Why are the company’s values important for business success? A company’s values are not just a set of words on a wall; they are a strategic tool that influences every aspect of the organization. They create a sense of identity and unity, provide a framework for decisions and behaviours, ensure stability and coherence, and  build the company’s brand. 

Although values might seem abstract and hard to observe, they manifest  in our day-to-day behaviours and decisions. We all have values, whether we are aware of them or not.

At the company level, values are the foundation of its culture. But, because a company itself is not a human identity, its values are formed and sustained by the people within it. So, how does a company form, maintain or transform its values? We will explore this in this blog post. Also, how the company’s values impact its success, and how low values or values that are not sustained through actions can have a negative influence on the business.

How a Company Forms, Maintains, and Transforms Its Values

1. How a Company Forms Its Values

Values state what is considered important for a person, group of people, a company, or larger entities like countries and nations.

Personal values are deeply held beliefs and principles that guide an individual’s attitudes, behaviours, and decision-making. They define what we like and accept and what we dislike and reject in a consistent manner. They serve as milestones and set behaviour standards.

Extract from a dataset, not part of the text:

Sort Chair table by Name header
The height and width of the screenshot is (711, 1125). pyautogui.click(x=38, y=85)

A company’s values are a set of beliefs and principles that are shared by its members and which guide their attitudes, behaviours and decision-making. 

A company’s values begin to take shape with its founder/founders. They play a significant role in establishing the core values, as they define the organization’s vision and mission, which in turn serve as the foundation for the values.

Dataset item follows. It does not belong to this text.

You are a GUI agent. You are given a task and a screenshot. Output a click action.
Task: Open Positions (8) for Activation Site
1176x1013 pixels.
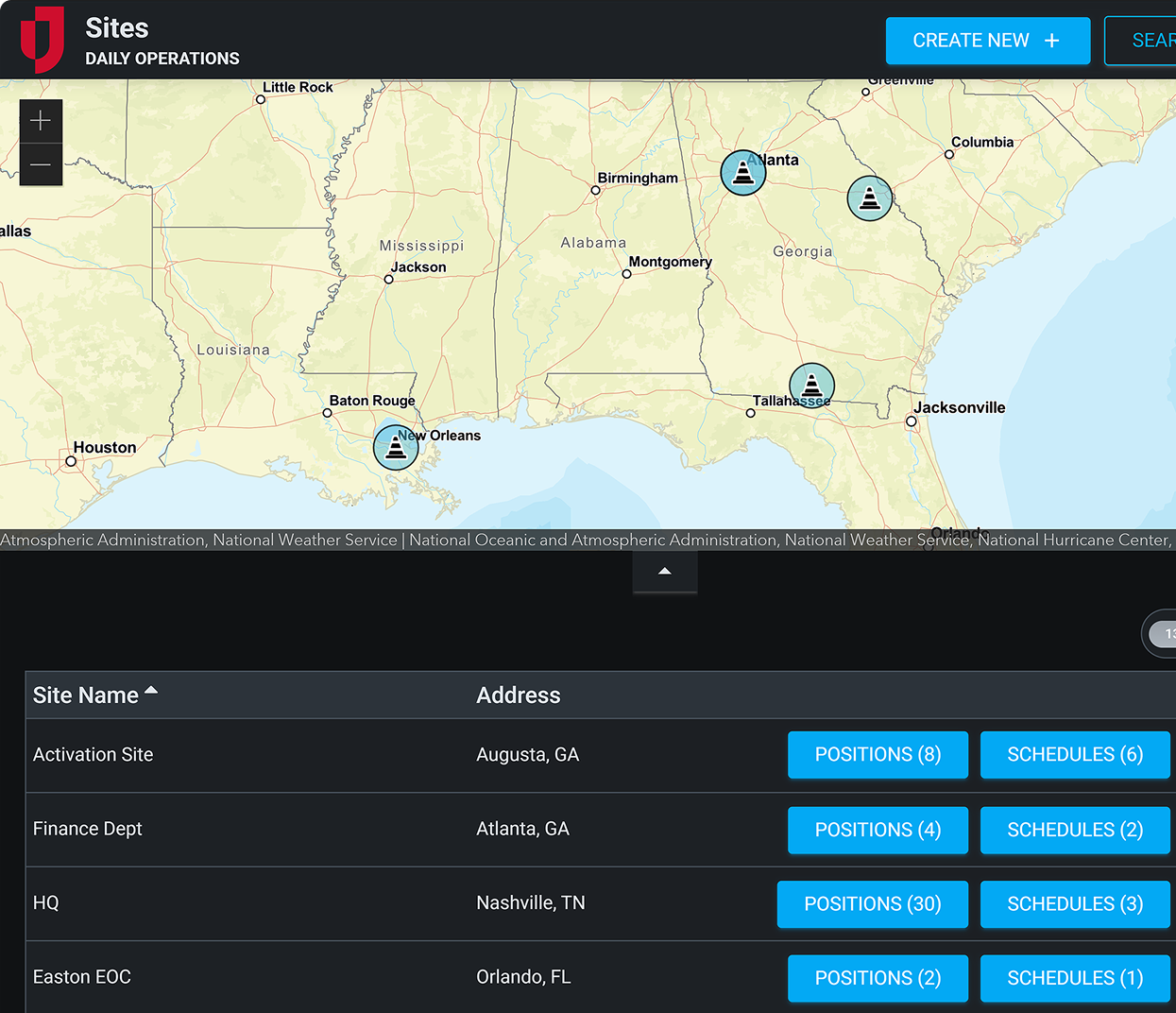click(878, 755)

Sometimes, these values are well-defined and intentionally respected, and other times these can influence the company in an informal way. When the founder or leader of the company is deeply involved and has a significant impact on its members, they transmit their values to others, serving as role models. 

You may ask, what about the situation in which the founder doesn’t have a strong influence on the company’s members? Yes, even in this case, the company may have values. Wherever there is a group of people that interact regularly, they form their own rules, formal or informal.

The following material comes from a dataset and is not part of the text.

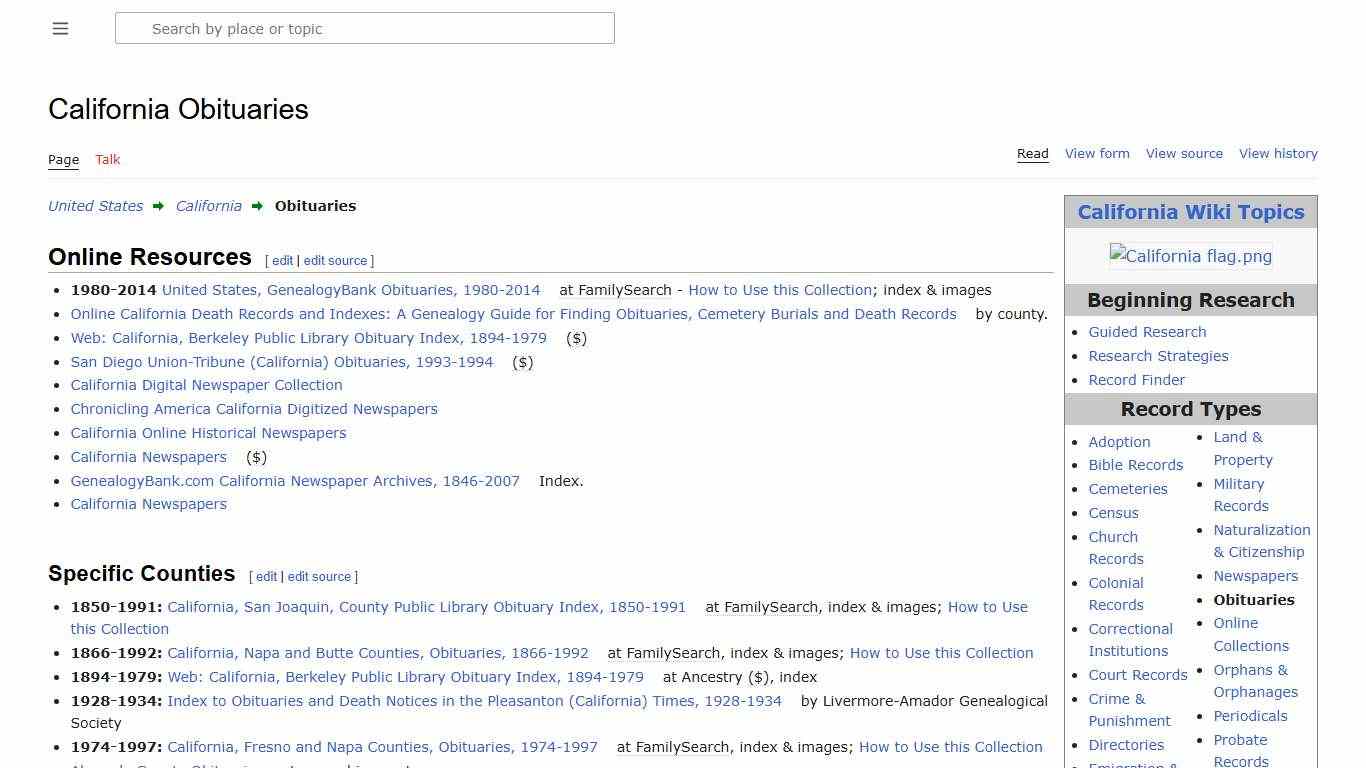Open Naturalization & Citizenship record type

tap(1261, 541)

Now, what one company values may be considered a non-value in another company. This means that the company decides what is important, within the limits of the legal rules imposed in the areas where they operate.

For example, one company may value competition among its employees and make decisions that put their employees in a position to compete with each other, while another company can value collaboration and assign tasks and responsibilities in a way that creates the framework and conditions for collaboration.

Formal or Written Values

A company can have its values clearly defined in writing. The company consistently upholds and demonstrates these values in its actions, policies, and practices. 

Values are accompanied by clear behavioural guidelines or principles that help employees understand how to apply these values in their day-to-day work.

A company has values when it not only defines them but also lives by them, integrates them into its culture and decision-making processes, and actively communicates and reinforces them. These values should be reflective of the company’s identity and guide its actions and interactions in a consistent and meaningful way.

Informal or Unwritten Values

As mentioned earlier, a company can have values even if they are not well-defined in writing but are strongly influenced by the founder. In such cases, the values often exist informally and are transmitted through the founder’s actions, behaviours, and leadership style. Here’s how this can work:

Founder’s Influence: The founder’s values, beliefs, and principles serve as a de facto set of values for the company. Employees observe the founder’s actions, decisions, and interactions, which shape their understanding of what the company stands for.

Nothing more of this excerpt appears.